▸ What you have to do
Reproduce the material from the line containing "Where should I click to: Select" through the end of the material, with every coordinate in the answers multiplied by 0.45 and rounded to the nearest whole number (halves rounded up), and leave the pictures out.

---------- Working data

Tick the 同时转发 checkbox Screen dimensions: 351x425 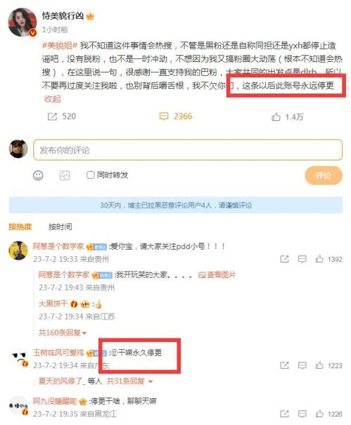click(x=90, y=175)
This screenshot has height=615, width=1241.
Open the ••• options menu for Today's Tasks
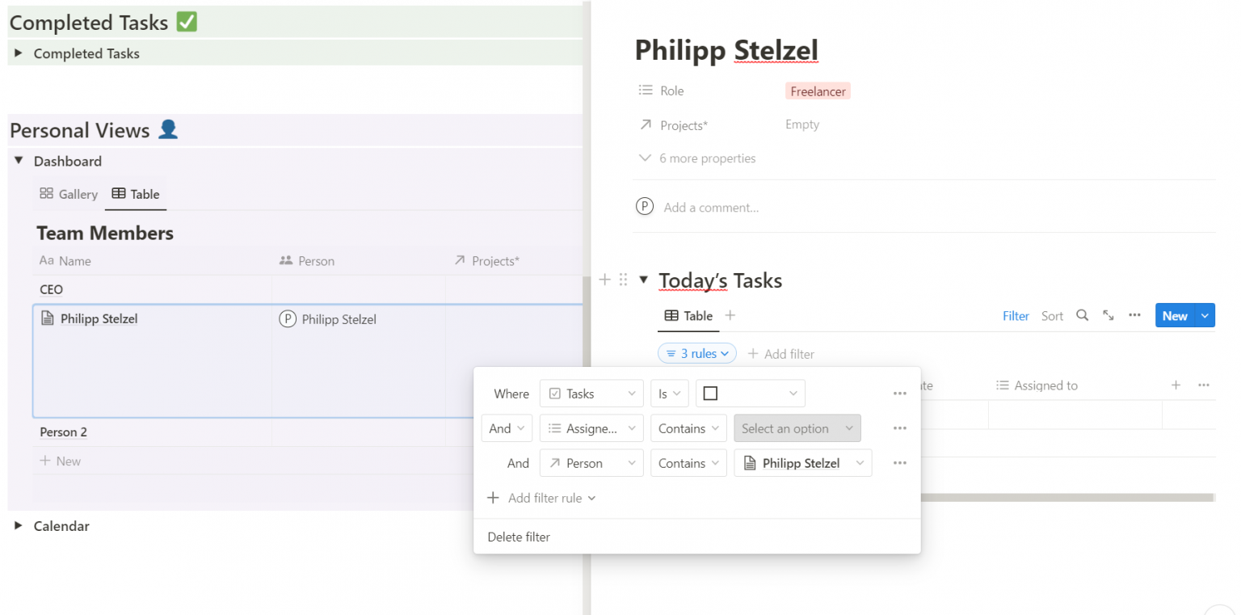pos(1134,316)
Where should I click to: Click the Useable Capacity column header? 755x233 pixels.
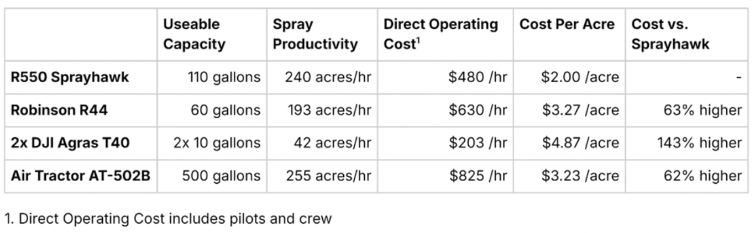(195, 34)
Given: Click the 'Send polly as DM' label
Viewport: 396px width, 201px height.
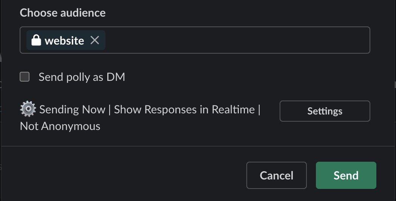Looking at the screenshot, I should click(x=82, y=77).
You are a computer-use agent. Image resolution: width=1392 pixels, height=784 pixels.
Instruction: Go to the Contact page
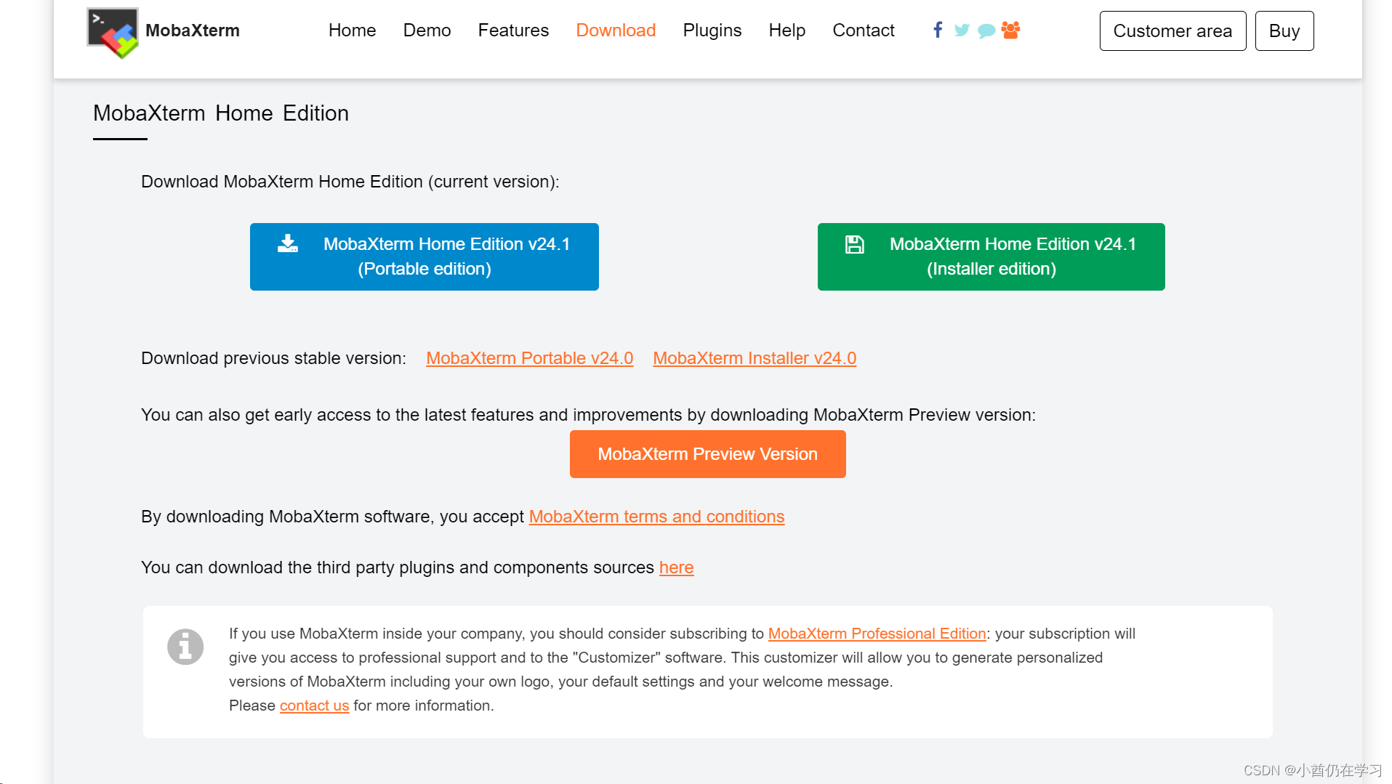point(864,31)
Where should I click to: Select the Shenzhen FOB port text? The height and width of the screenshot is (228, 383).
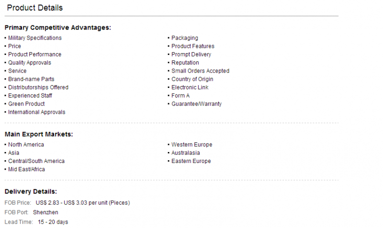pos(45,212)
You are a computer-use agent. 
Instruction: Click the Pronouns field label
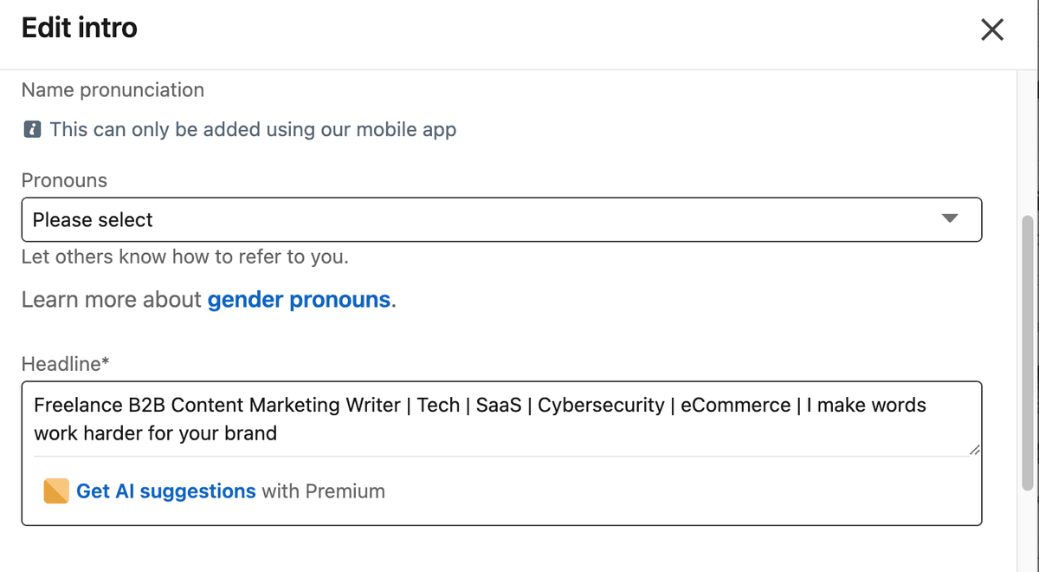point(64,180)
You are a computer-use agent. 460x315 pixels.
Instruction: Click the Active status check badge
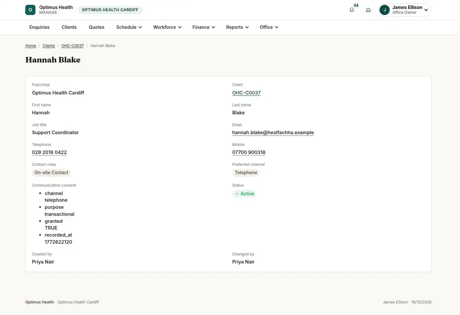tap(245, 194)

--------------------

▸ Output
Where should I click to: Select the Shenzhen FOB port text? The height and width of the screenshot is (228, 383).
pos(20,95)
You are a computer-use agent. 
Instruction: Click the Pronouns field label
point(29,81)
You are a computer-use agent. 460x315 pixels.
Instruction: Click the Active status check badge
tap(110, 87)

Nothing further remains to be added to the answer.